** Opening Data to use block **
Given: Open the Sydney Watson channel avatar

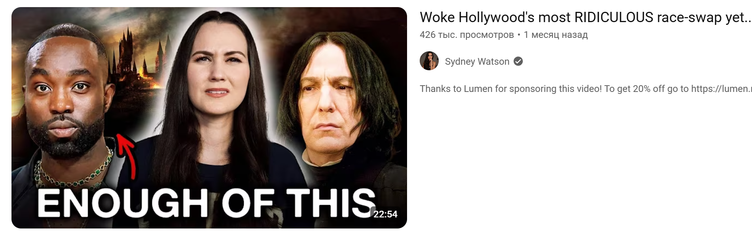Looking at the screenshot, I should 429,61.
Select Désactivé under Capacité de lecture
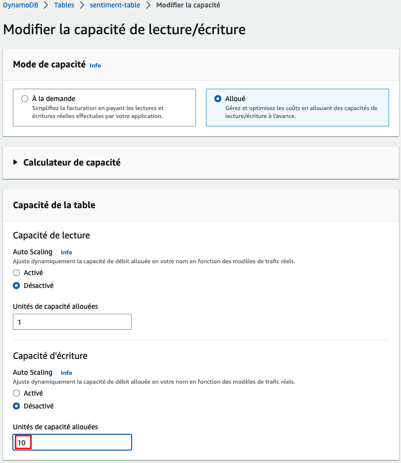Image resolution: width=401 pixels, height=463 pixels. 16,286
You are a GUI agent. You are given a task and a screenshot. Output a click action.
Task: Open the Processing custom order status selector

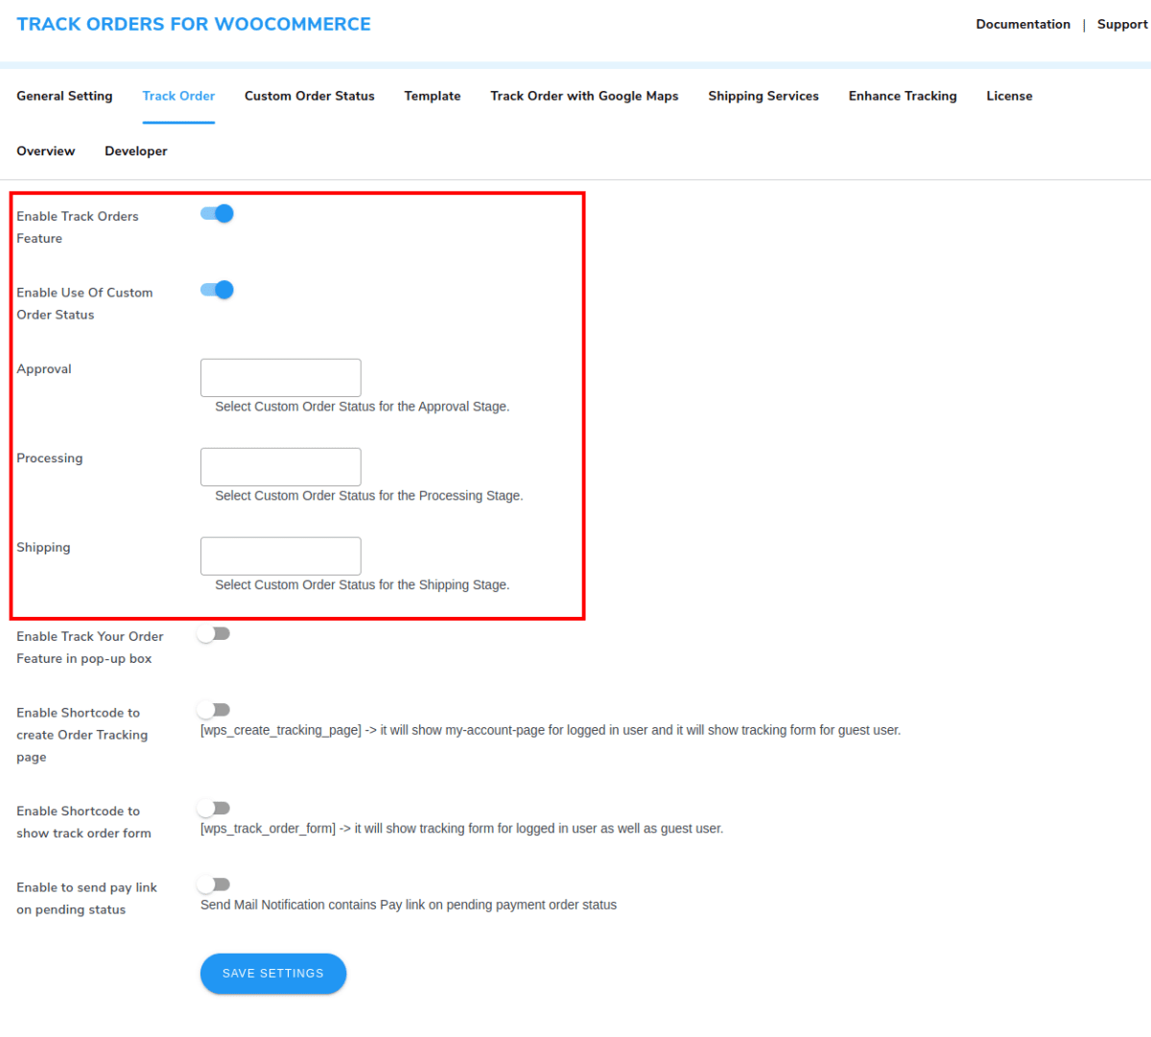click(280, 467)
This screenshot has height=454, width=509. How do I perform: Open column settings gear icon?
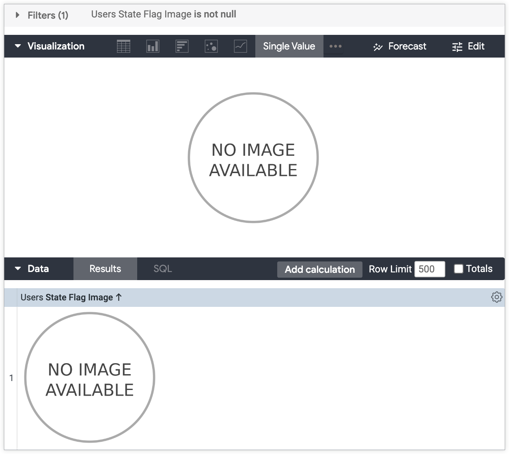click(496, 297)
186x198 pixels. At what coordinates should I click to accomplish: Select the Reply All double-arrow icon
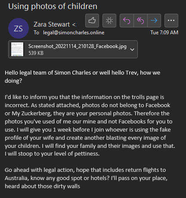point(140,21)
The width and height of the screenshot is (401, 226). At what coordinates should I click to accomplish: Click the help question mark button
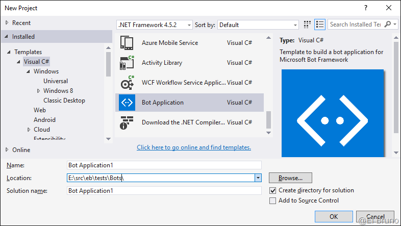pyautogui.click(x=366, y=8)
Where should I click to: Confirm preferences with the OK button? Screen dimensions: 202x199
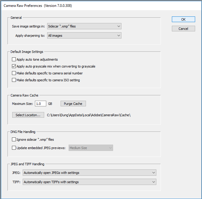(183, 19)
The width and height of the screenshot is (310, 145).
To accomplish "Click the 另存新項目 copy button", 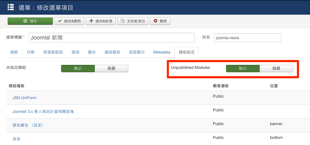I will [x=133, y=21].
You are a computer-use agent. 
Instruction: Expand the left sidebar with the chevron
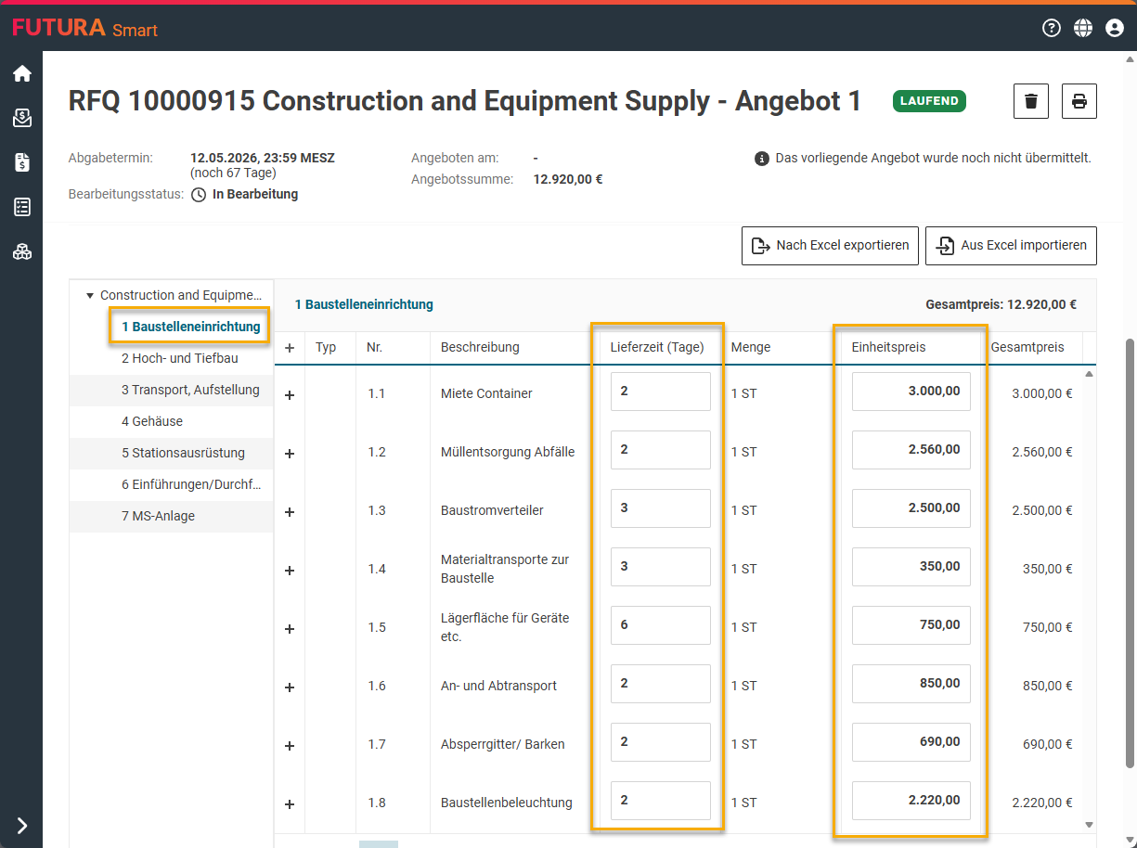[x=21, y=826]
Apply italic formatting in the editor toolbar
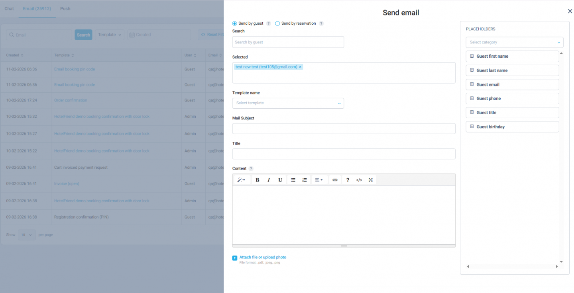574x293 pixels. tap(269, 180)
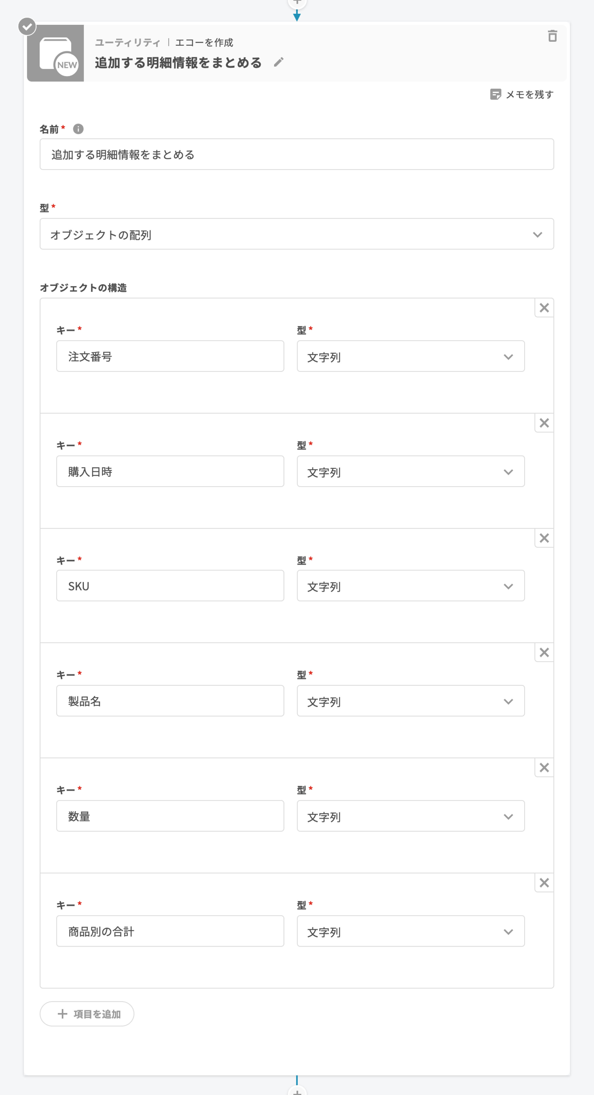Remove the 商品別の合計 key row
The image size is (594, 1095).
(544, 883)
** Closing Data to use block **
● **Problem**
From the data above, how many lines contain the word "agent"? Give the number alone.

● **Result of this task**
2